Sebbene il progetto ReactOS non stia ancora cercando di sopraffare Windows dal suo piedistallo come sistema operativo desktop principale, ci sono cambiamenti tangibili in corso. Recentemente sono state accettate due importanti modifiche nel ramo principale. La prima riguarda le immagini BootCD e LiveCD, che ora sono state unite in un'unica immagine (PR #7313). La seconda è un nuovo stack di archiviazione ATA, consapevole del Plug and Play, per i dispositivi ATA e AHCI, con compatibilità a livello di NT6+.
Per ora, il LiveCD separato esiste ancora, ma l'arrivo dell'immagine universale di ReactOS significa che testare e installare ReactOS è diventato più semplice, e l'interfaccia di installazione testuale tradizionale probabilmente andrà presto nel passato grazie al nuovo installer completamente grafico dalla modalità Live dell'immagine unificata (youtube).
L'arrivo del nuovo stack di archiviazione ATA porterà a una compatibilità notevolmente migliore con l'hardware reale, inclusa la possibilità di installare il sistema e avviarsi da un numero maggiore di dispositivi e perfino da SCSI (PR #8932), rispetto al vecchio driver UniATA.
Insieme, queste due modifiche dovrebbero avvicinare il processo di installazione e utilizzo di ReactOS a quello di Windows, così come in molte distribuzioni Linux.
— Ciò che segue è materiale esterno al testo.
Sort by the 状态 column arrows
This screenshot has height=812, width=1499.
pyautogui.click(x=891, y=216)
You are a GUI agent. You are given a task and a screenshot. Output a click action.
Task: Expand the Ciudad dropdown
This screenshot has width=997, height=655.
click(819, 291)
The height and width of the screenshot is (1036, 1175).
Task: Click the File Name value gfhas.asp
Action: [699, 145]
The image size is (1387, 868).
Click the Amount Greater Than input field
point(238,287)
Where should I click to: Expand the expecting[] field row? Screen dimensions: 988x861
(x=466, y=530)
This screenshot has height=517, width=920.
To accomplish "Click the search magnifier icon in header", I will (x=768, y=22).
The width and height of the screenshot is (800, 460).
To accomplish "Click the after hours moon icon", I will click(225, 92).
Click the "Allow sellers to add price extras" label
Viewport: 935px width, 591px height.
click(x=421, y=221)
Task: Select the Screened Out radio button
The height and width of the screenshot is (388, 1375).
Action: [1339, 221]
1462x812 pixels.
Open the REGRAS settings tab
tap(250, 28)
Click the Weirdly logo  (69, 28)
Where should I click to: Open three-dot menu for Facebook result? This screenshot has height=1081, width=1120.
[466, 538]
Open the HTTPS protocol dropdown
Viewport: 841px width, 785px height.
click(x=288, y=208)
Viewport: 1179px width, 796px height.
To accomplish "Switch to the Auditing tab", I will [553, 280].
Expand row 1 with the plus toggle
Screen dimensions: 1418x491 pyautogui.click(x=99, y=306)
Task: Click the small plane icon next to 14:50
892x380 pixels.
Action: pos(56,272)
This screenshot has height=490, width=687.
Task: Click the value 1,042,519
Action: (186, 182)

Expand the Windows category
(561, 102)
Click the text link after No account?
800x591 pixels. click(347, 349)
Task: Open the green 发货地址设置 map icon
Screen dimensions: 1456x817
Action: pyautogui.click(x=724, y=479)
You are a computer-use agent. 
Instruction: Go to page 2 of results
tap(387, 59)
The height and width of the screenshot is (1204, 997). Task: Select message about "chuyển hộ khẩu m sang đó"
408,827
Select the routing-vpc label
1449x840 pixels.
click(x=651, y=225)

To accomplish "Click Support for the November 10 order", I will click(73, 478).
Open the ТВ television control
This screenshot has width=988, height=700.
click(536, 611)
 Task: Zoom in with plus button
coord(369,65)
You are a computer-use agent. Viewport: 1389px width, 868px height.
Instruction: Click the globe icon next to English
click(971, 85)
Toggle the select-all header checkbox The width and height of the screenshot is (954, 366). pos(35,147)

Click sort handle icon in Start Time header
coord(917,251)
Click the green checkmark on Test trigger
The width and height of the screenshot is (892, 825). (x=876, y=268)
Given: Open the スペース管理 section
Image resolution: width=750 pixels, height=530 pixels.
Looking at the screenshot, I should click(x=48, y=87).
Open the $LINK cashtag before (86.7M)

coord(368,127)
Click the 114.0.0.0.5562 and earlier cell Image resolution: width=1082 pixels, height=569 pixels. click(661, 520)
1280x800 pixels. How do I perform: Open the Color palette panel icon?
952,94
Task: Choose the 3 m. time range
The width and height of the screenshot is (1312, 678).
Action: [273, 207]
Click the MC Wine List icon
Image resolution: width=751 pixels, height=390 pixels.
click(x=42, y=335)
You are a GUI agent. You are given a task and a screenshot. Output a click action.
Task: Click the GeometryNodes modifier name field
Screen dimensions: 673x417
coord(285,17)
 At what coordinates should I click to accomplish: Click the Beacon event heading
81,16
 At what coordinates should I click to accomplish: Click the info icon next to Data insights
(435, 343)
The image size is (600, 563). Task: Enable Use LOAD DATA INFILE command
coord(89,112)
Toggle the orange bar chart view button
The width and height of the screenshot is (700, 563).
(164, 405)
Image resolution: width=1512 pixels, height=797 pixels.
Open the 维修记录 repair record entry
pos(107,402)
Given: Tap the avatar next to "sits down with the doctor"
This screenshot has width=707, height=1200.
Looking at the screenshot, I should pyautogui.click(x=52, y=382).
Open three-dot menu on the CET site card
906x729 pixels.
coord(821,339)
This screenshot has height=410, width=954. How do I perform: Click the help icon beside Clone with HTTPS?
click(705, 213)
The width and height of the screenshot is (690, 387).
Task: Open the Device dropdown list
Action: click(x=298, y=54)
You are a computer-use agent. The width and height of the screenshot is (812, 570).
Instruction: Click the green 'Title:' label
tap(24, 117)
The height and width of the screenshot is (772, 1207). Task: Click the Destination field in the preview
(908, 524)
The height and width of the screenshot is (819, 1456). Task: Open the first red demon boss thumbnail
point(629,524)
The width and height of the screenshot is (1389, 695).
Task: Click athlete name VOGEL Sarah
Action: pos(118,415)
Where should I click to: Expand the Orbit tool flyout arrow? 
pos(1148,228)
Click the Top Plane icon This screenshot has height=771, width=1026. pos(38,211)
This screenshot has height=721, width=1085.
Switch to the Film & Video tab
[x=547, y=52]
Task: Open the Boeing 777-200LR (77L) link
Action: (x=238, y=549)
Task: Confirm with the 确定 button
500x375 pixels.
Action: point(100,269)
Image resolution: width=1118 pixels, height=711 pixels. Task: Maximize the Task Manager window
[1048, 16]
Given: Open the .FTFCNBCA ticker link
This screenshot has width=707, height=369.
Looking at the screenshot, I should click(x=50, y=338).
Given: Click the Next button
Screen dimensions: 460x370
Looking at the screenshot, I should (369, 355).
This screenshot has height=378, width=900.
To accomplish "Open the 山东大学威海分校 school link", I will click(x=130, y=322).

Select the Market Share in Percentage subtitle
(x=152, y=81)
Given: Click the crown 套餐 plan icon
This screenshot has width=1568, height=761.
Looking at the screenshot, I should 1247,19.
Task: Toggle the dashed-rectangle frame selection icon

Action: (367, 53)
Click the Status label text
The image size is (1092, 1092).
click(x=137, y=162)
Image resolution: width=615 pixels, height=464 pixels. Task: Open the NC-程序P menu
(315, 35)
Se hai avuto problemi con ReactOS su hardware reale, ora è il momento di riprovare e fornire agli sviluppatori un feedback dettagliato su eventuali problemi rimasti.
Nota: tutte le nuove funzionalità non sono presenti nella versione 0.4.15 e sono disponibili per i test nelle ultime versioni notturne di test della versione 0.4.17.